Dear Heavenly Father, Blessed is the Lord who is King over all the
universe. Thank you for every benefit You provide to each of us. We seek to
never forget Your many benefits to us, and we want to bless you every day of
this Advent season. In Jesus’ loving name, Amen
First Congregational Church , Newton campus
Third Sunday of Advent
The Savior Unknown and Unwelcomed
“He was in the world, and though the world was made through him, the world
did not recognize him. He came to those who were his own, but his own did not
receive him. Yet to all who received him, to those who believed in his name, he
gave the right to become children of God. ” John 1:10-12
The birth story of Jesus gets read from the Gospel of Luke on Christmas Eve or
Christmas morning. Saint Luke tells us there was no room for Joseph and Mary in
the inn, so Mary laid the baby in a swaddling cloth and placed him in a manger.

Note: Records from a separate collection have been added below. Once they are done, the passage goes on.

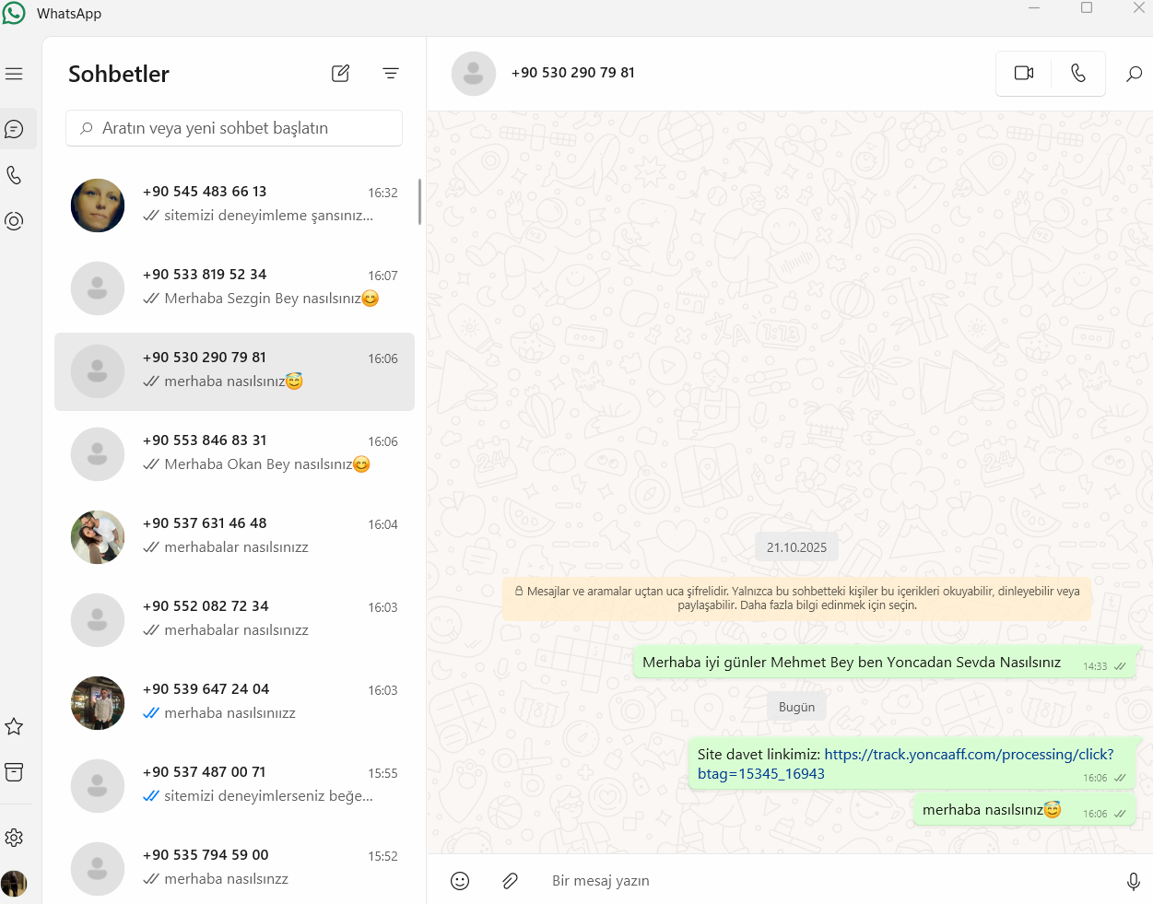1153x904 pixels.
Task: Open Settings gear in sidebar
Action: [x=14, y=838]
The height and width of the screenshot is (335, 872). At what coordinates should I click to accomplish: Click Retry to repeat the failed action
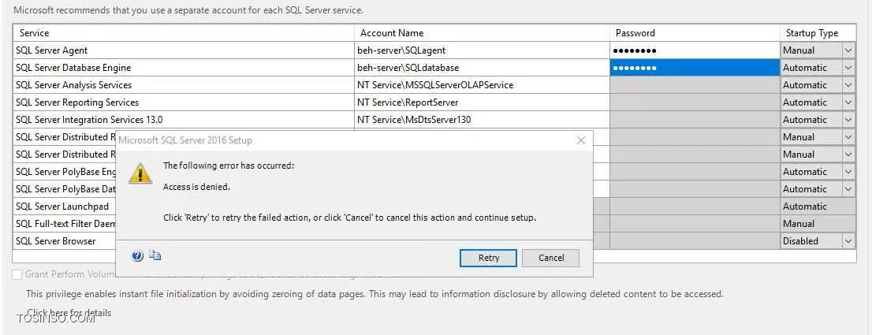[489, 258]
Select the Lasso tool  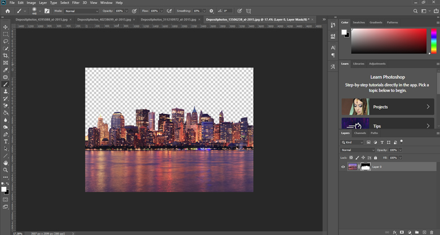(6, 42)
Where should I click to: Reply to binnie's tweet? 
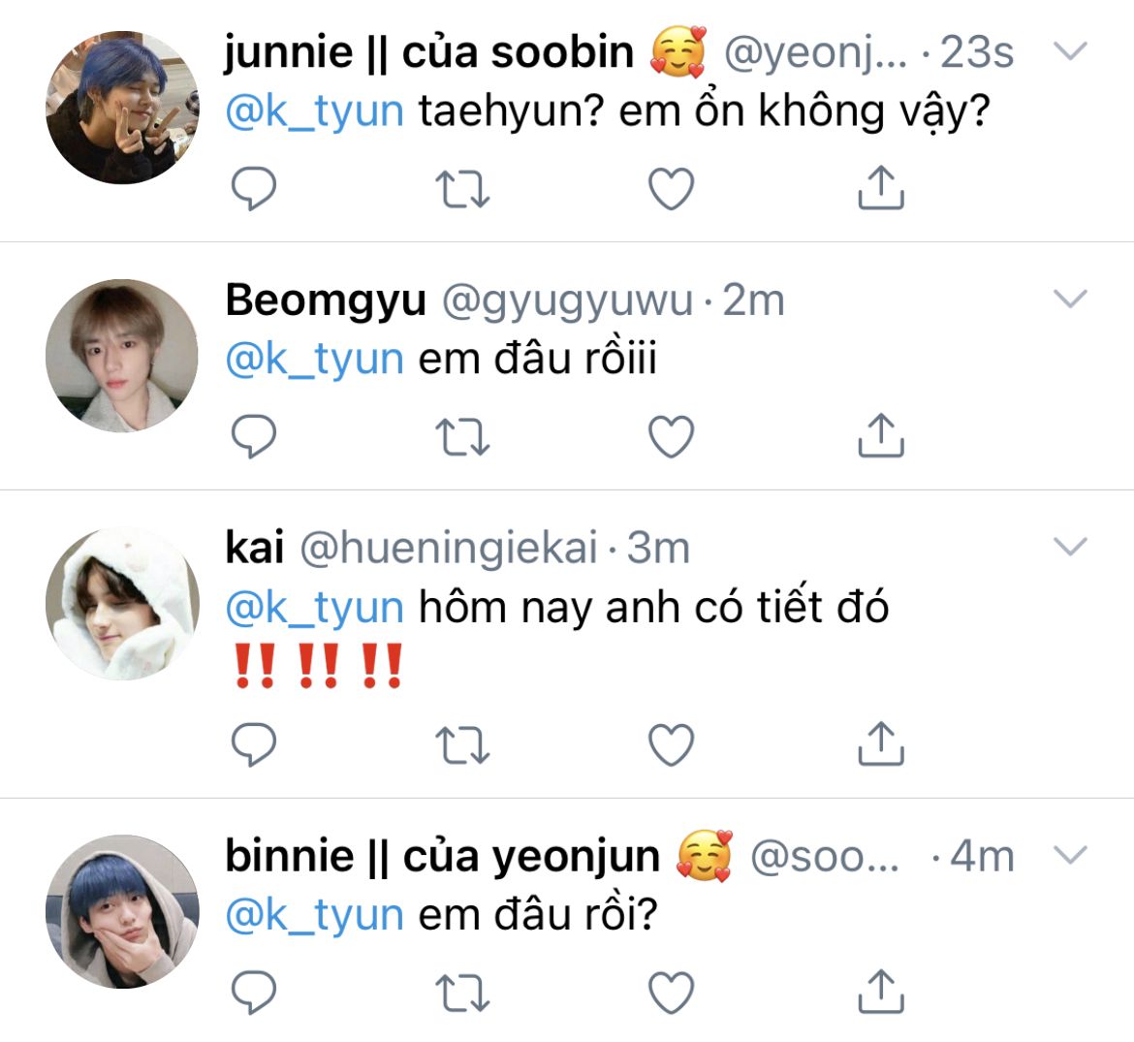[255, 993]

Saint Luke reveals the irony that the inn had no room for the Savior of the world.
And we may even muse that we would not allow such a thing to happen if we
were the innkeeper.
Saint John expands on the account by Saint Luke by describing in greater detail
the reality of Jesus’ reception: The Creator of the world, was unknown and
unwelcomed by his own family, the Jews, and by the whole world. This is our
indictment as well. It wasn’t just the innkeeper, or the Jews in Jesus’ day, but the
whole world that did not recognize or receive him.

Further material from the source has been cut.